F5-TTS finetune quality is dominated by dataset purity. A single multi-speaker clip or off-target voice in the dataset measurably degrades the resulting model. Voice Pipeline acknowledges this by offering a deliberate two-phase workflow:

  1. --skip-training builds the dataset only. The operator reviews the extracted clips in Finder (Quick Look + spacebar audition), deletes false positives, and inspects the surviving set.
  2. --train-only then runs F5-TTS finetuning against the cleaned dataset, skipping acquisition entirely.

This gate is the difference between a shippable voice model and a noisy one. It costs an hour of human review and saves a multi-hour wasted training run.

Why local-first matters commercially

Cloud TTS providers charge per character generated and route your audio through their infrastructure on every call. For a high-volume product — an IVR handling thousands of customer interactions a day, an in-app assistant speaking on every screen, audio guides serving every visitor — those per-character fees compound into a real line item. And the voice itself is a perpetual rental.

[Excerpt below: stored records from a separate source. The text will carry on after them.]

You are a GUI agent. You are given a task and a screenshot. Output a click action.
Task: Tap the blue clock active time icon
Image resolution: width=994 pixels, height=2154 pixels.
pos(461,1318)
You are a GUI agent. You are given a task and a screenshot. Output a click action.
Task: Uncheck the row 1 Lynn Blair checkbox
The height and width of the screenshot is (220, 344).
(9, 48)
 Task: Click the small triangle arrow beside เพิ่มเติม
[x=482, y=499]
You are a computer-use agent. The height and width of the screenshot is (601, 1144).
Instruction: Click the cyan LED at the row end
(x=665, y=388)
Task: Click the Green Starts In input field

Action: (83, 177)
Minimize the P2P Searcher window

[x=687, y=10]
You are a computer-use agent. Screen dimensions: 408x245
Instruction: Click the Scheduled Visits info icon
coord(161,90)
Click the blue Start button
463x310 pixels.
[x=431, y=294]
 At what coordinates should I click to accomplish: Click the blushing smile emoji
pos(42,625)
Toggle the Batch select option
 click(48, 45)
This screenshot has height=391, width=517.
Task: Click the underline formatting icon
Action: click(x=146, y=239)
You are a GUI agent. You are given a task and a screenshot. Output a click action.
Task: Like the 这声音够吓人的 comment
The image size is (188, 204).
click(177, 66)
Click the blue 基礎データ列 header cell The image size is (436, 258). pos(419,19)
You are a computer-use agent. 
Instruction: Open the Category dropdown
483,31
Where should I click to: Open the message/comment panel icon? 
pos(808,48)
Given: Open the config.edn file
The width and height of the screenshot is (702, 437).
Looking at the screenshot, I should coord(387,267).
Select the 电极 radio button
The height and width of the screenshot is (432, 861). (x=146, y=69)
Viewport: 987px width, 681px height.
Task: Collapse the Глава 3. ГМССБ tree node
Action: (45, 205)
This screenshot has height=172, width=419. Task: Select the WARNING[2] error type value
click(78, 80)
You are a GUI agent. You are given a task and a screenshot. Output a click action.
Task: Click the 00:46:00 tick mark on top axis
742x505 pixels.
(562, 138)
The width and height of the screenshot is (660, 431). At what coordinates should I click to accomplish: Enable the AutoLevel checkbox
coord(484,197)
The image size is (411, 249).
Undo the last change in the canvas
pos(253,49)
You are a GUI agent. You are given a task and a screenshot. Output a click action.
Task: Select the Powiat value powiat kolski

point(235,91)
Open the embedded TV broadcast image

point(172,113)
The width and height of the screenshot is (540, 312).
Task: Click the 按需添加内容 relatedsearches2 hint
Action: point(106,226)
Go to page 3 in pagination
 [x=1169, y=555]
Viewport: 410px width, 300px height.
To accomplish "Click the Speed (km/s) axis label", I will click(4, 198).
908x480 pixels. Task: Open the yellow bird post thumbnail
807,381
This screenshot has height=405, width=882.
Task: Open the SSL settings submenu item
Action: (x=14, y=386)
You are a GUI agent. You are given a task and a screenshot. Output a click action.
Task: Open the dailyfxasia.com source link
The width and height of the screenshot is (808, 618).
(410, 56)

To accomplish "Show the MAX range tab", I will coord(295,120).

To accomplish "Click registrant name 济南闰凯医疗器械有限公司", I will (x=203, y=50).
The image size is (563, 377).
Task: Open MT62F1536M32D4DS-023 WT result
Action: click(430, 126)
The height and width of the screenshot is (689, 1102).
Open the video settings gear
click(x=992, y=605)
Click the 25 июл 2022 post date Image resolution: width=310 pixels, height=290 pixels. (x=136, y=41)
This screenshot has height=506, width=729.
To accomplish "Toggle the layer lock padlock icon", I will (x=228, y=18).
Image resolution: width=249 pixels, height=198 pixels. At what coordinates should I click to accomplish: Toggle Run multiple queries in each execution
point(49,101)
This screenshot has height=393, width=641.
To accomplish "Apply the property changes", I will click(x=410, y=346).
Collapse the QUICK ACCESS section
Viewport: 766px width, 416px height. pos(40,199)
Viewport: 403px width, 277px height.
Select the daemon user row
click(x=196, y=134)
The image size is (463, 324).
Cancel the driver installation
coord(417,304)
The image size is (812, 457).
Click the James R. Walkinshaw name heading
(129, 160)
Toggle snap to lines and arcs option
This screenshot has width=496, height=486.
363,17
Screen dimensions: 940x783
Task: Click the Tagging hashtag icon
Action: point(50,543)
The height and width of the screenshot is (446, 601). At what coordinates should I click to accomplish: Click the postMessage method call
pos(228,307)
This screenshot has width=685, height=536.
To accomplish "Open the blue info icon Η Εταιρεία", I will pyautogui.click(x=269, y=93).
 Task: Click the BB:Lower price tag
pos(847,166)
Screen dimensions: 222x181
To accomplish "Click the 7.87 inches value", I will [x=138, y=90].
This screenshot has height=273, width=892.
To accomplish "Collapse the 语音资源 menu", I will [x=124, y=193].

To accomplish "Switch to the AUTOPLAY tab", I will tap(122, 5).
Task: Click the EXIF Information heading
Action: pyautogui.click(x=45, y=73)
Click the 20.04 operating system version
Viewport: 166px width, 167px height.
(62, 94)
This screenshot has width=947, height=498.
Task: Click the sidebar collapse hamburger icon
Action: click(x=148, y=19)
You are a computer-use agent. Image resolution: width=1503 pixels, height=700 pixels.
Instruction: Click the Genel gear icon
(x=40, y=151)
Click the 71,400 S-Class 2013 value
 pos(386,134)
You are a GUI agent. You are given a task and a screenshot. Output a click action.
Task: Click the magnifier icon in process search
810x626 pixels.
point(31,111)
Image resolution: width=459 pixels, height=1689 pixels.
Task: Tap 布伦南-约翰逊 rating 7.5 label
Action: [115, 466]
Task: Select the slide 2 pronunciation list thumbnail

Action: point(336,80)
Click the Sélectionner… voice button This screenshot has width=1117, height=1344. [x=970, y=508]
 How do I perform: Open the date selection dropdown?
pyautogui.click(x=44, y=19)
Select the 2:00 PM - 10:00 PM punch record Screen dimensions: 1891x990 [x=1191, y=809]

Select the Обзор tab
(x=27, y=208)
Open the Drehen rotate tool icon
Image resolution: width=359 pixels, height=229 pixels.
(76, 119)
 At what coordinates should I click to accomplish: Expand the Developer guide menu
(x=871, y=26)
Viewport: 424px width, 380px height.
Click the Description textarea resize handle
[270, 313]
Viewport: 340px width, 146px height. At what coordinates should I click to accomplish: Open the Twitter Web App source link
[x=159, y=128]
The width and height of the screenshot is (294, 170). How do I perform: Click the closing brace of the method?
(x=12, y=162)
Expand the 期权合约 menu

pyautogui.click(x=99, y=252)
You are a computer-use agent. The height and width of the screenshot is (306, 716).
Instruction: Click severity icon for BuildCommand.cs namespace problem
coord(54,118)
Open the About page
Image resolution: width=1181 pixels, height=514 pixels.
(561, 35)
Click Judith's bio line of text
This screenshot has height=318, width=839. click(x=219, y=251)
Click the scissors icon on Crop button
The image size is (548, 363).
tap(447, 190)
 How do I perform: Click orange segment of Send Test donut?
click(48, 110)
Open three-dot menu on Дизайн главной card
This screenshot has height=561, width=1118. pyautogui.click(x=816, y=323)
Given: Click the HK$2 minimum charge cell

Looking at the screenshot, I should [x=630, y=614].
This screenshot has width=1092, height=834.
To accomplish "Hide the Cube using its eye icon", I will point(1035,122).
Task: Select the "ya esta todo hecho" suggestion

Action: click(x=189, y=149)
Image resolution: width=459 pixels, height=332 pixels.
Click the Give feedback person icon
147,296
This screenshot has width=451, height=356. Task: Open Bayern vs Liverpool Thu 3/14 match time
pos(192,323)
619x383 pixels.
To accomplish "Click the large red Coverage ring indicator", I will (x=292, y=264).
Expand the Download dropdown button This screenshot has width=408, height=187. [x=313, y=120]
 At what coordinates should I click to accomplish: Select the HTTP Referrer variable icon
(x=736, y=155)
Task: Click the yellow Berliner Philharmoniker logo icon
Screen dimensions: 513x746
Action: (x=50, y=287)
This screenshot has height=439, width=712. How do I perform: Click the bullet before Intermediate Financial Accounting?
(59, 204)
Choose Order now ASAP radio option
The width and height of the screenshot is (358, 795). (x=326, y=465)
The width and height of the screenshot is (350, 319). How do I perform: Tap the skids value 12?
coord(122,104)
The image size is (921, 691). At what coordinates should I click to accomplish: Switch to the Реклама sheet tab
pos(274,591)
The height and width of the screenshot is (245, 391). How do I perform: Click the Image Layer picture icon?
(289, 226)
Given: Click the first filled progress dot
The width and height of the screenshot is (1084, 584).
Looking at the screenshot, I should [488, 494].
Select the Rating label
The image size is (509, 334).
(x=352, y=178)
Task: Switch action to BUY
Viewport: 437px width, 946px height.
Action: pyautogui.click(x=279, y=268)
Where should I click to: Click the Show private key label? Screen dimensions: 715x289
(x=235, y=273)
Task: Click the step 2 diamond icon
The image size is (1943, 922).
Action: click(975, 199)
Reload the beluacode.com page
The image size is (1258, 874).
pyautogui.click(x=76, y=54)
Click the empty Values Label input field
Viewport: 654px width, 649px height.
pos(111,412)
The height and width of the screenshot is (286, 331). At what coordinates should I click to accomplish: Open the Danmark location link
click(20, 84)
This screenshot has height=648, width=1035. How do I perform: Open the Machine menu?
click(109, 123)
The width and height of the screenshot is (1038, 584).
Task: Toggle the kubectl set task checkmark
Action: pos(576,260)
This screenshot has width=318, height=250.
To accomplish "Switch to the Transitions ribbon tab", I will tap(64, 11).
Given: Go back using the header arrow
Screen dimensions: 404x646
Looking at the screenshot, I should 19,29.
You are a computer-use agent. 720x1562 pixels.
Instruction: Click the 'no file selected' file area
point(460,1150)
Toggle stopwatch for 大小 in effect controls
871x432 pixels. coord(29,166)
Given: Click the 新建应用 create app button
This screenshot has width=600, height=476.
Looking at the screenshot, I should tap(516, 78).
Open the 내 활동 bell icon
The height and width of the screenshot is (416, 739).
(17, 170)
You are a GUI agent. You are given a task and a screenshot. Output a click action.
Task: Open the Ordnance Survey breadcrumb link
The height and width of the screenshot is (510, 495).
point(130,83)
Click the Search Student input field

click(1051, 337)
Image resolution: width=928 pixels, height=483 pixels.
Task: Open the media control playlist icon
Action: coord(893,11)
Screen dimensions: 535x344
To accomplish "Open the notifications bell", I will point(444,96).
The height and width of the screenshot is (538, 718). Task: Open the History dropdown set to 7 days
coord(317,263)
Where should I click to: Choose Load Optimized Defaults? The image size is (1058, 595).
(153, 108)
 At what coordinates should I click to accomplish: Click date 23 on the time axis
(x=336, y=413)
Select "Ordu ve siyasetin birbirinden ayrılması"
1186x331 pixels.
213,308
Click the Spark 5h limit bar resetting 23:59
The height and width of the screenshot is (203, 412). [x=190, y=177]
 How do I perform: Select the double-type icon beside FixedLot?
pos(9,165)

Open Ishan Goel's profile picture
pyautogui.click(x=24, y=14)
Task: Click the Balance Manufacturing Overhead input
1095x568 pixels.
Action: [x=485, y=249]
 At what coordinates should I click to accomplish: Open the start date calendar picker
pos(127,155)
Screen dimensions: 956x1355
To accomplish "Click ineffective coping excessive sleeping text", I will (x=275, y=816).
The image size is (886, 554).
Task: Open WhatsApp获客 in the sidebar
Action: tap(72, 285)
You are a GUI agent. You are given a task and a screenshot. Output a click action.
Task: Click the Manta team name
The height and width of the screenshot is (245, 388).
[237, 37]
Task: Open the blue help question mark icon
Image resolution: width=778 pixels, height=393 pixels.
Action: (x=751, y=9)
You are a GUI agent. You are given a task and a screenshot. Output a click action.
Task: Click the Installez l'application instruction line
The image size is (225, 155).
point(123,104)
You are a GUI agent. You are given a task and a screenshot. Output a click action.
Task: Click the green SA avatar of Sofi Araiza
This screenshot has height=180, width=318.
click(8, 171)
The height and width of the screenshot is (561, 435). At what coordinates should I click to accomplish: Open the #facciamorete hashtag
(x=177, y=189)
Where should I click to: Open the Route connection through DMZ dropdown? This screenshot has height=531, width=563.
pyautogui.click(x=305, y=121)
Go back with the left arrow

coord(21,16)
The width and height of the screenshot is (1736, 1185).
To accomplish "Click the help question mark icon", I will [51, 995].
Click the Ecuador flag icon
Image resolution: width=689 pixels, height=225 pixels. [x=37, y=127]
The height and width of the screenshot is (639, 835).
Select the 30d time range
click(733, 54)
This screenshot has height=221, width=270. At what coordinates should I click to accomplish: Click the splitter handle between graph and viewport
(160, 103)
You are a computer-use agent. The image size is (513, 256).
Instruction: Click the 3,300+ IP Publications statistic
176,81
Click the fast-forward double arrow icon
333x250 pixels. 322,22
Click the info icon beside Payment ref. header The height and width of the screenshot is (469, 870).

Voice Pipeline produces a model the client owns. Once trained, inference runs on the client’s own server. No usage fees. No vendor switching costs. No data leaves the perimeter. For commercial deployments, that’s the difference between a recurring cost center and a one-time capability investment.

What’s in the repo

The full pipeline — runner script, F5-TTS integration, state schemas, setup documentation, and reference skill docs for each underlying tool — is published at github.com/fcttechnologies/VoicePipeline under MIT license. The repo includes no training data and no trained checkpoints; those are your responsibility under whatever rights apply to your source audio.

Operational notes

  • Two virtual environments are kept isolated because the pipeline runner and F5-TTS have incompatible dependency trees. Setup documentation handles the split.
  • JSON state files are intentionally human-editable so operators can adjust priorities, retry failures, or annotate processed sources without touching code.
  • No automatic speaker diarization. The pipeline assumes the source material is mostly the target speaker. Multi-speaker sources require either pre-filtered compilations or the manual review pass — by design.
  • Apple Silicon CPU is the validated target. MPS backend currently produces silent output due to a PyTorch + F5-TTS interaction; CPU works reliably and is the default.

What comes next

Voice Pipeline is the foundation layer. The next stage of FCT’s voice work plugs trained models into a LiveKit Agents runtime so the voice can speak in real time over WebRTC — voice messages, voice agents, full conversational deployments. The pipeline is architected so any model it produces can drop into that runtime without rework.